[Letterhead of Sullivan & Cromwell LLP]
March 1, 2006
The Goldman Sachs Group, Inc.,
85 Broad Street,
New York, New York 10004.
Ladies and Gentlemen:
In connection with the registration under the Securities Act of 1933 (the “Act”) of CAD 116,595,000 notional amount of Index-Linked Warrants expiring 2007 (Linked to the MSCI® Daily Total Return Gross Canada Local Index)(the “Securities”) of The Goldman Sachs Group, Inc., a Delaware corporation (the “Company”), we, as your counsel, have examined such corporate records, certificates and other documents, and such questions of law, as we have considered necessary or appropriate for the purposes of this opinion. Upon the basis of such examination, we advise you that, in our opinion, the Securities constitute valid and legally binding obligations of the Company, subject to bankruptcy, insolvency, fraudulent transfer, reorganization, moratorium and similar laws of general applicability relating to or affecting creditors’ rights and to general equity principles.

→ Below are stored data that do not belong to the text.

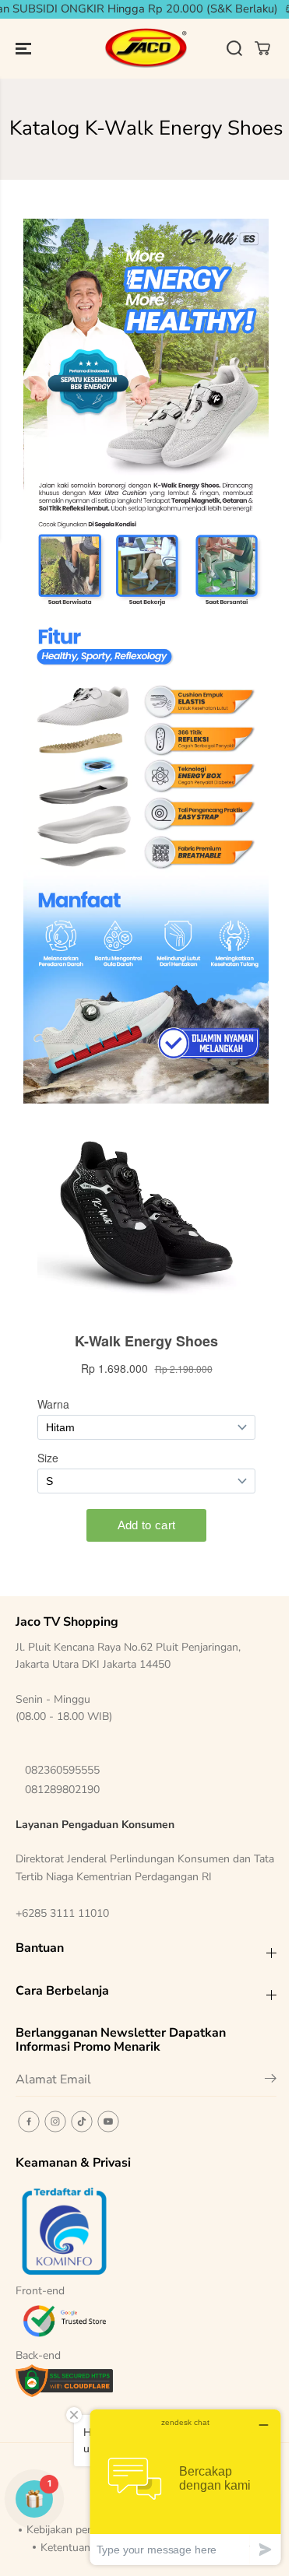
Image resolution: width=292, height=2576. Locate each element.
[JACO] (146, 48)
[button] (25, 48)
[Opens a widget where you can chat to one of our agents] (185, 2487)
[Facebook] (29, 2121)
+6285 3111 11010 (62, 1913)
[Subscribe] (270, 2081)
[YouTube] (108, 2121)
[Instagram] (55, 2121)
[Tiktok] (82, 2121)
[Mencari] (234, 48)
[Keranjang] (262, 48)
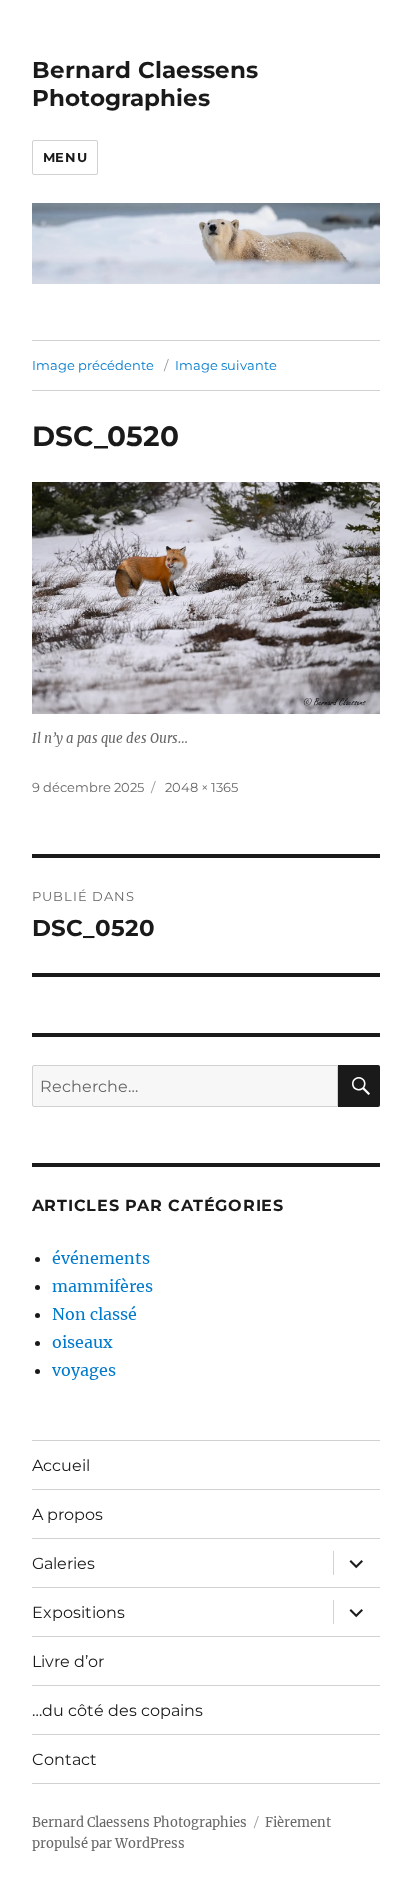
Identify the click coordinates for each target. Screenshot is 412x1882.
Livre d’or (68, 1661)
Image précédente (93, 365)
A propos (67, 1514)
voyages (84, 1370)
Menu (65, 157)
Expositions (78, 1612)
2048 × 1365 (201, 787)
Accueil (61, 1465)
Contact (64, 1759)
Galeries (63, 1563)
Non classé (94, 1314)
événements (101, 1258)
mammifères (102, 1286)
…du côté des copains (117, 1710)
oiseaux (82, 1342)
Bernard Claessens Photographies (145, 84)
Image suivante (226, 365)
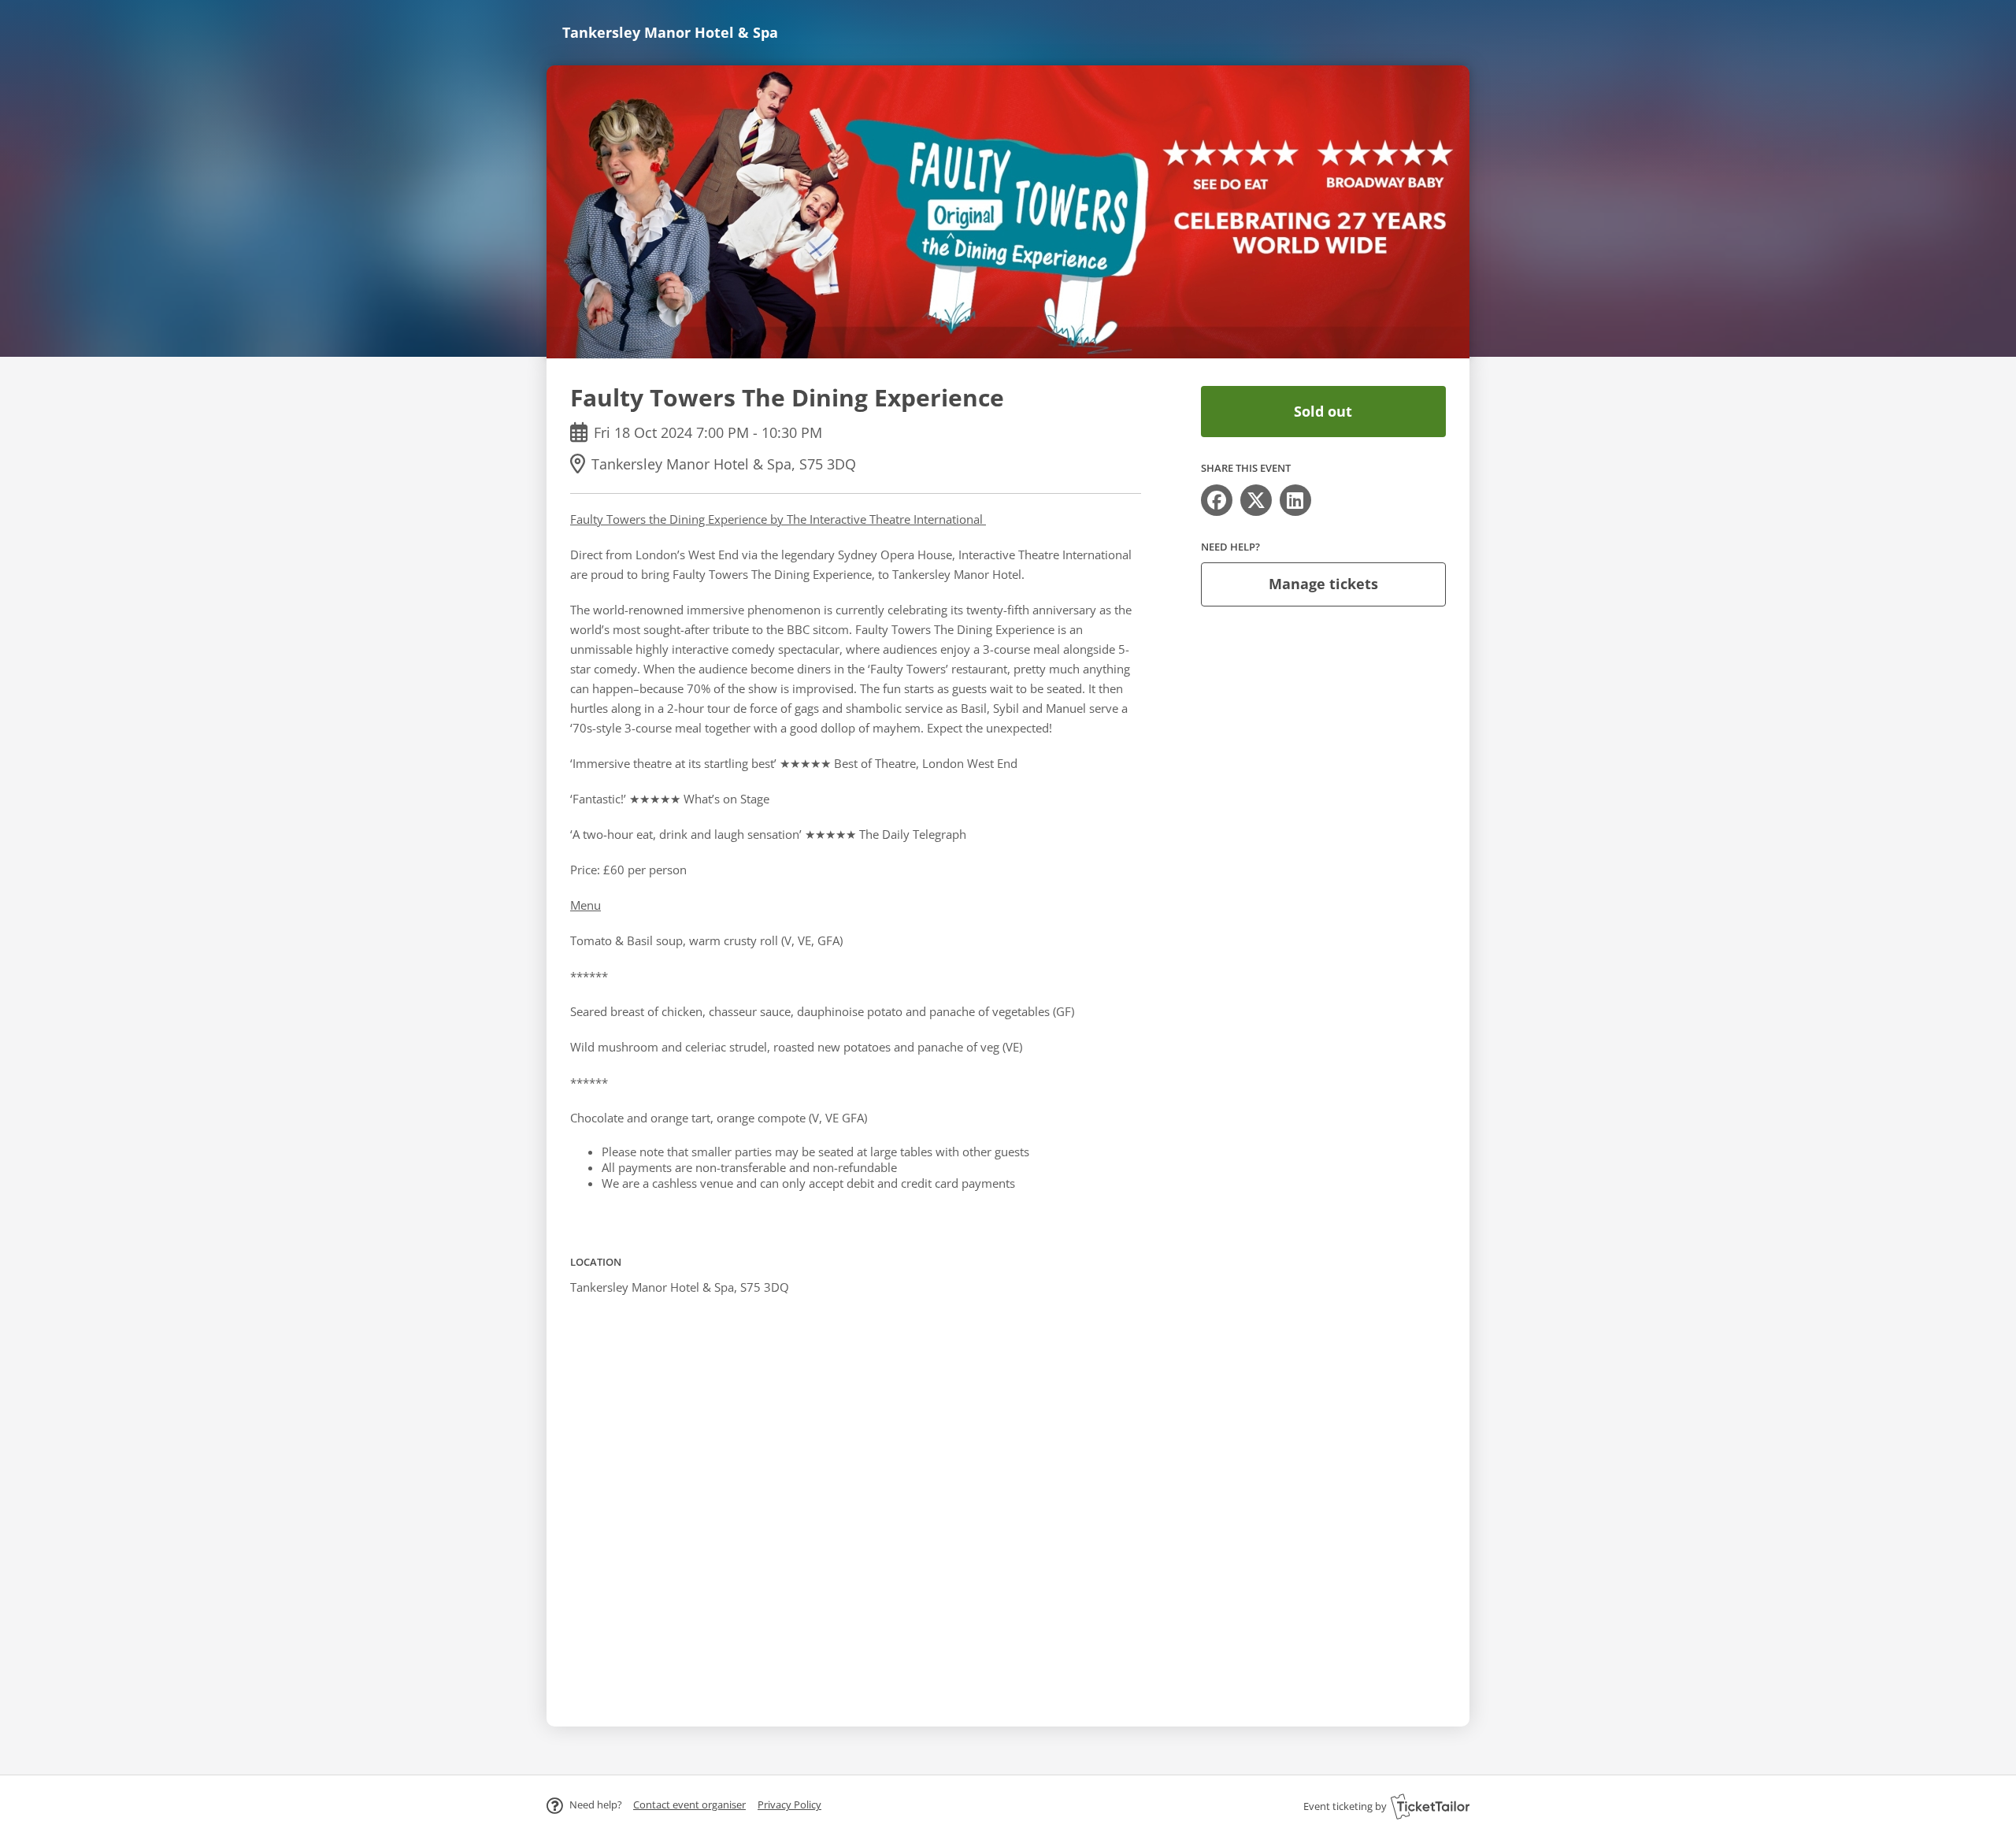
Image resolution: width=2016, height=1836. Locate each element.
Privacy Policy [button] (789, 1804)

We note that, as of the date of this opinion, a judgment for money in an action based on the Securities in a Federal or state court in the United States ordinarily would be enforced in the United States only in United States dollars. The date used to determine the rate of conversion of Canadian dollars into United States dollars will depend upon various factors, including which court renders the judgment. Under Section 27 of the New York Judiciary Law, a state court in the State of New York rendering a judgment on a Security would be required to render such judgment in Canadian dollars, and such judgment would be converted into United States dollars at the exchange rate prevailing on the date of entry of the judgment.
The foregoing opinion is limited to the Federal laws of the United States and the laws of the State of New York and the State of Delaware, and we are expressing no opinion as to the effect of the laws of any other jurisdiction.
We have relied as to certain factual matters on information obtained from public officials, officers of the Company and other sources believed by us to be responsible, and we have assumed that the Warrant Indenture under which the Securities are issued has been duly authorized, executed and delivered by the Trustee thereunder, that the Securities conform to the form thereof examined by us, that the Trustee’s certificates of authentication of the Securities have been manually signed by one of its authorized signatories and that the signatures on all documents examined by us are genuine, assumptions which we have not independently verified.
We hereby consent to the filing of this opinion as an exhibit to the Registration Statement relating to the Securities and to the references to us under the headings “Validity of the Securities” in the Prospectus and “Validity of the Warrants” in the Prospectus Supplement that are each a part thereof. In giving such consent, we do not thereby admit that we are in the category of persons whose consent is required under Section 7 of the Act.